В 1999-м я окончил МГУ. Начинал я с детишками с аутизмом и другими нарушениями личностного развития. И преподавать приходилось, и даже в кадровом агентстве работать, но везде психологом. Так что всё шло естественным путём. Думаю, хорошо, что мне удалось набить все мои шишки в то время, когда мне было очень мало лет. Мне всё ещё кажется, что сложновато быть психотерапевтом в двадцать. Хотя мне уже тогда хотелось им быть, но очень хорошо, что в том возрасте у меня ничего подобного не было. Я получил нужный опыт, а где-то лет в тридцать мне удалось начать терапевтическую практику. С тех пор я так и работаю то с одним уклоном, то с другим.
Что касается трансгендерности, то тут, конечно же, всё сложнее. Когда для меня наступил некоторый час Х, когда стало ясно, что мне некомфортно в собственном гендере и я хочу чего-то другого, мне было девятнадцать. Термина «трансгендерность» не существовало тогда в нашей культуре, и поэтому мне никак не удавалось себя определить. Но тут мне тоже повезло: я человек из среды ролевиков. Там высокий уровень толерантности, поэтому у меня была двойная жизнь: я с друзьями «он», а в остальных местах «она» — так это и длилось до недавнего времени. К сожалению, я довольно поздно осознал это как очень неудачную ситуацию, потому что у меня возникла привычная раздвоенность.

**Данные для анализа**

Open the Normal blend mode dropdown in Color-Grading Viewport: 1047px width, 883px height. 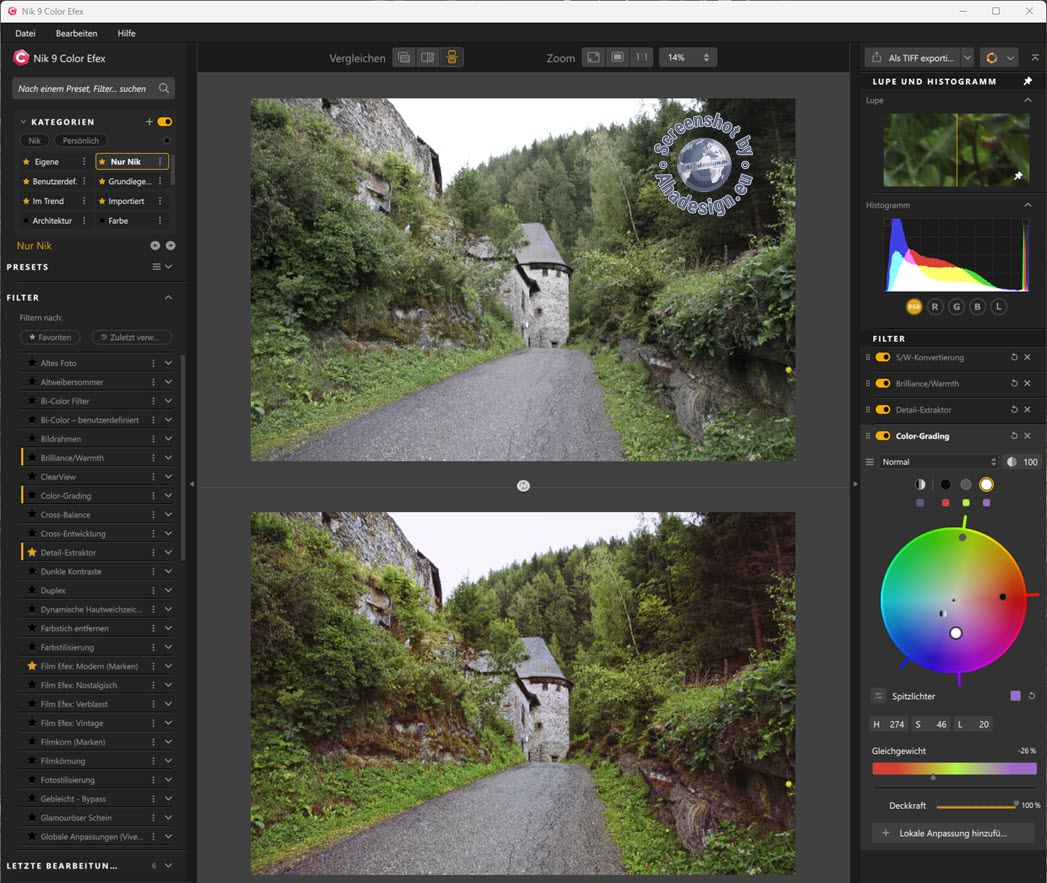coord(940,461)
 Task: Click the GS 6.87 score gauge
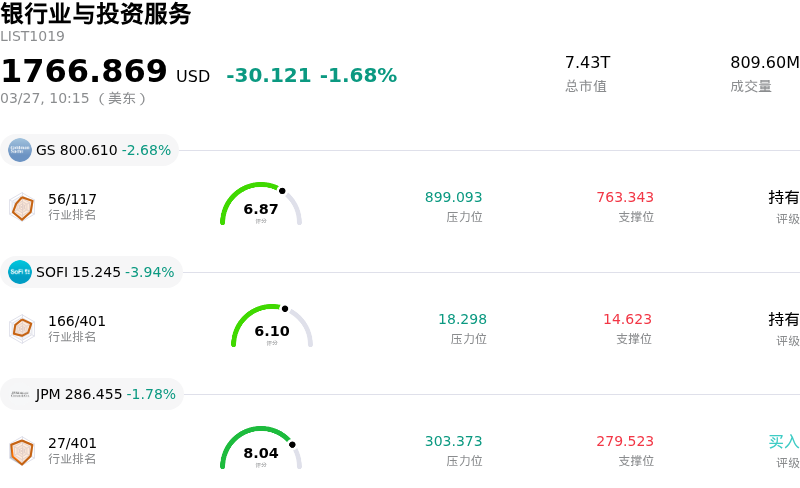click(x=261, y=206)
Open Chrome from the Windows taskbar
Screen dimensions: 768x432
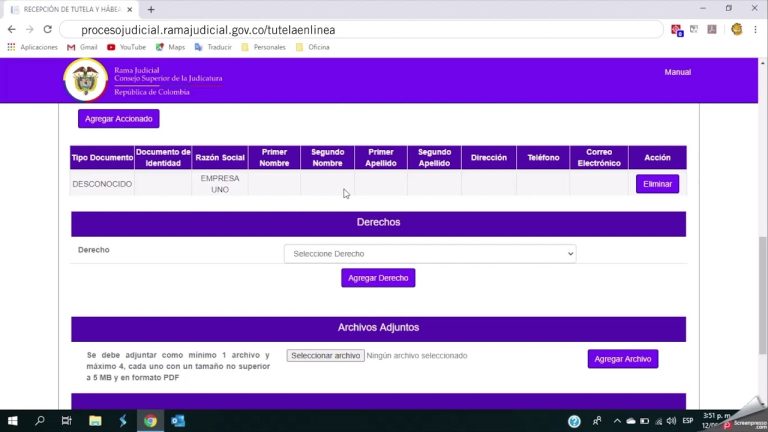[150, 421]
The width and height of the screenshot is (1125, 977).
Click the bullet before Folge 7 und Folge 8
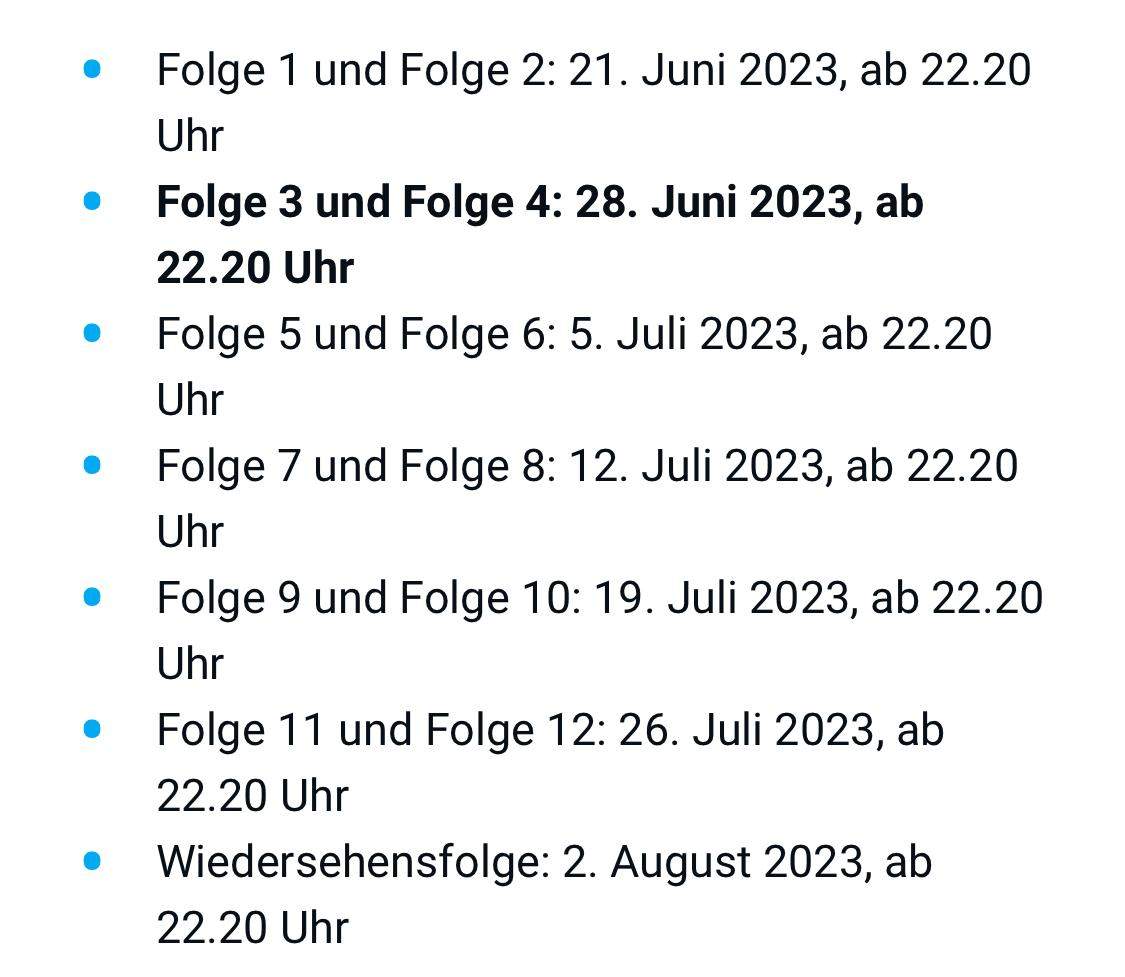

**Задание 1**
Пожалуйста, изложите абзац отрывка, начинающийся словами «В 1999-м я окончил МГУ», в виде краткого списка и сохраните основные факты.
**Задание 2**
Процитируйте фрагмент отрывка, начиная со слов «В 1999-м я окончил» и далее до слов «то с другим.».
Пункты здесь никак не используются.

**Результат 1**
- 1999 год: окончание МГУ.
- Начало работы: дети с аутизмом и другими нарушениями личностного развития.
- Затем преподавание и работа в кадровом агентстве, везде в роли психолога.
- Быть психотерапевтом в двадцать лет сложновато, поэтому хорошо, что «шишки» набиты в молодости.
- Примерно в тридцать лет начата терапевтическая практика, с тех пор работа идет с разными уклонами.

**Результат 2**
В 1999-м я окончил МГУ. Начинал я с детишками с аутизмом и другими нарушениями личностного развития. И преподавать приходилось, и даже в кадровом агентстве работать, но везде психологом. Так что всё шло естественным путём. Думаю, хорошо, что мне удалось набить все мои шишки в то время, когда мне было очень мало лет. Мне всё ещё кажется, что сложновато быть психотерапевтом в двадцать. Хотя мне уже тогда хотелось им быть, но очень хорошо, что в том возрасте у меня ничего подобного не было. Я получил нужный опыт, а где-то лет в тридцать мне удалось начать терапевтическую практику. С тех пор я так и работаю то с одним уклоном, то с другим.